Inspiriert zu diesem Thema hat mich eine junge, mir sehr sympathische Frau, der ich unter einem Gingko-Baum begegnete. Es war in einer lauschigen Sommernacht. Sie und ihre Freunde nutzten gerade das Angebot eines Schnellrestaurants hier um die Ecke. Nun hat man an der Kirchfeldstraße zwischen Fürstenplatz und Corneliusstraße vor einiger Zeit Gingkos als Straßenbegleitgrün gepflanzt. Sie hatte ein Blatt gepflückt und erzählte, wie sehr dieses ungewöhnliche Ding sie fasziniert. Und da fiel mir die Legende vom Düsseldorfer Gingko-Baum ein, den angeblich schon Goethe bewundert hat. Bis vor wenigen Jahren war dieser Gingko noch zu besichtigen; er stand im Innenhof der Schrobsdorff’schen Buchhandlung an der Kö. Es war dies einer der ältesten und schönsten Buchläden der Stadt, aber 2004 musste man schließen. Übernommen wurde er nach einigen Umbauten von der Mayer’schen.

Sehr viel zu lesen gibt es nicht mehr an der Kö, seit vor ein paar Monaten die Schrobsdorff’sche Buchhandlung zugemacht hat. Nach 132 Jahren. Die Schrobsdorff’sche Buchhandlung war das älteste Geschäft an der Kö. In seinem Innenhof wächst der Ginkgobaum, unter dem einst Goethe gesessen haben soll, so dass die Schrobsdorffer vor lauter Respekt ihren Laden um den Baum herumgebaut haben. [Quelle: Tagesspiegel vom 02.08.2004]

So schildert der Tagesspiegel die Legende vom Goethe-Gingko anlässlich des 200-jährigen Jubiläums der Königsallee. Historisch korrekt ist, dass Goethe des öfteren in Düsseldorf war. Allerdings war er schon längere Zeit verstorben, als die Schrobsdorff’sche im Jahr 1872 eröffnet wurde. Also muss an der Stelle, an der bis 2007 dieser legendäre Gingko stand, etwas gewesen sein, was zum Ruhen einlud. Tatsächlich entstand die Kö, die ursprünglich einfach „Allee außerhalb der Stadt“ hieß, östlich des Grabens, den man nach dem Schleifen der ehemaligen Festungsanlagen eingerichtet hatte. Der Gingko muss also in der äußersten nordöstliche Ecke dieser Grünanlage gestanden haben, und es ist durchaus vorstellbar, dass Wolfgang dort gehockt hat.
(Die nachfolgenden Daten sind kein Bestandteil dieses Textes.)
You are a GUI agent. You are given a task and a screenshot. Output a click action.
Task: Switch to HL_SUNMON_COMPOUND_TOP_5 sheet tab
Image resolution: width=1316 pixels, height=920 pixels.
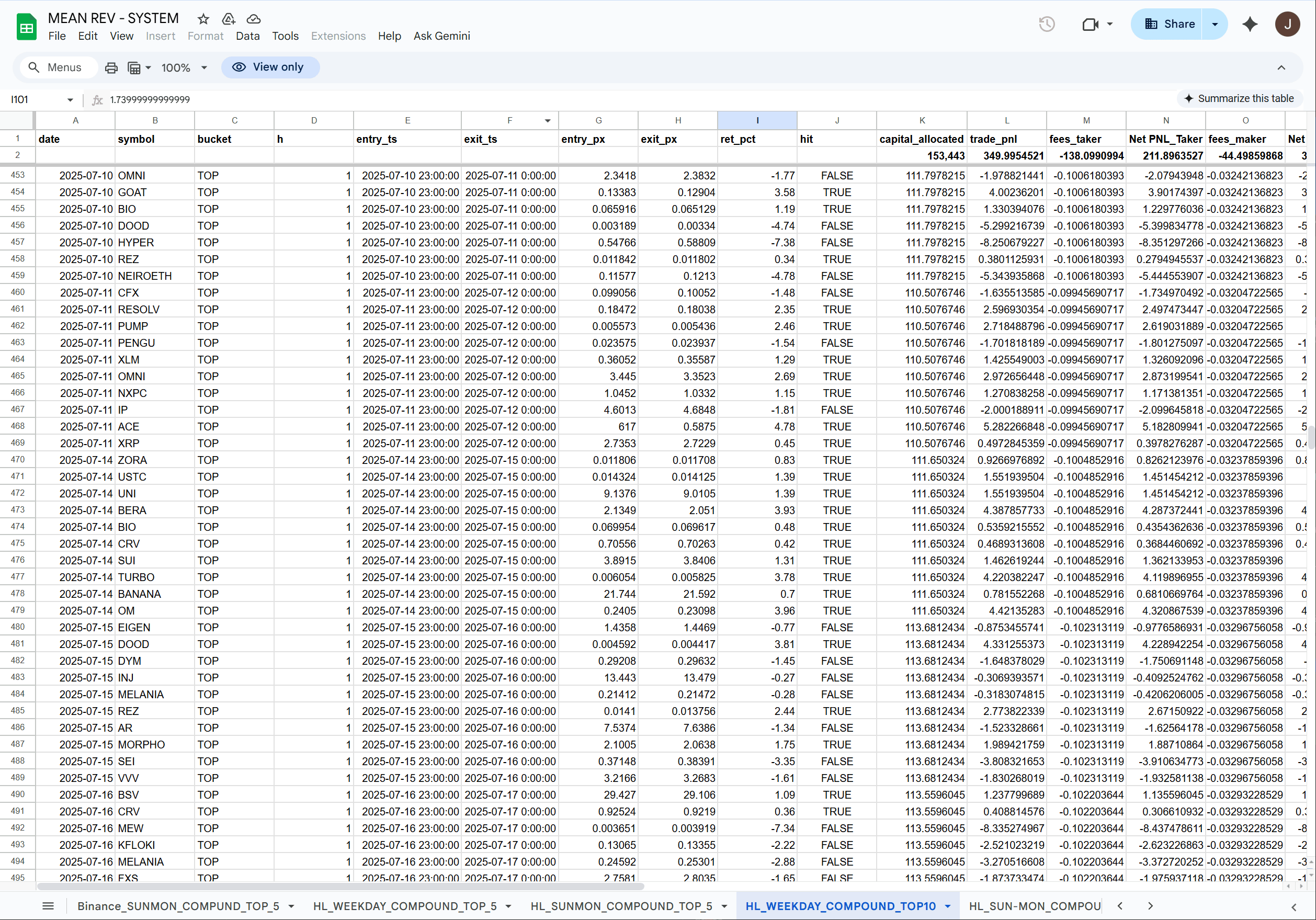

Zumal es mit zu seinem Stammquartier, dem Haus der Familie Jacobi (heute an dieser Stelle: der Malkasten) am Rande des Örtchens Pempelfort, zu Fuß nicht weit war. Schließlich musste er nur die Reitallee runtergehen, dann nach Süden abbiegen und den Zipfel Hofgarten durchschreiten, der dort lag, wo heute aus dem Jan-Wellem-Platz der Kö-Bogen geworden ist. Sein Gastgeber Friedrich Heinrich Jacobi, dem er freundschaftlich verbunden war, beherbergte ihn mehrfach. Diese Erlebnisse verarbeitete Jacobi dann u.a. in seinem „philosophischen“ Roman „Woldemar„. Zum Haus der Jacobis zählte der heute noch existierende prächtige Park, durch den der Riesenschriftsteller vermutlich bisweilen wandelte.

Ein Gingko-Blatt...

Ein Gingko-Blatt…

So weit die Fakten. Ob Goethe nun tatsächlich an einem Gingko in der Grünanlage der Allee ruhte oder ob es im Garten des F.H.Jacobi vielleicht Gingkos gab, ist unbekannt. Bekannt ist aber, dass Johann Wolfgang Von diesem Gewächs ein ungewöhnliches Gedicht widmete, das er „Gingo biloba“ nannte – der Rechtschreibfehler ist Absicht. Die erste Version des Poems ging so:

Dieses Baums Blatt, der von Osten
Meinem Garten anvertraut,
Giebt geheimen Sinn zu kosten,
Wie’s den Wissenden erbaut,

Ist es Ein lebendig Wesen,
Das sich in sich selbst getrennt?
Sind es zwei, die sich erlesen,
Daß man sie als Eines kennt?

Solche Frage zu erwidern,
Fand ich wohl den rechten Sinn,
Fühlst du nicht an meinen Liedern,
Daß ich Eins und doppelt bin?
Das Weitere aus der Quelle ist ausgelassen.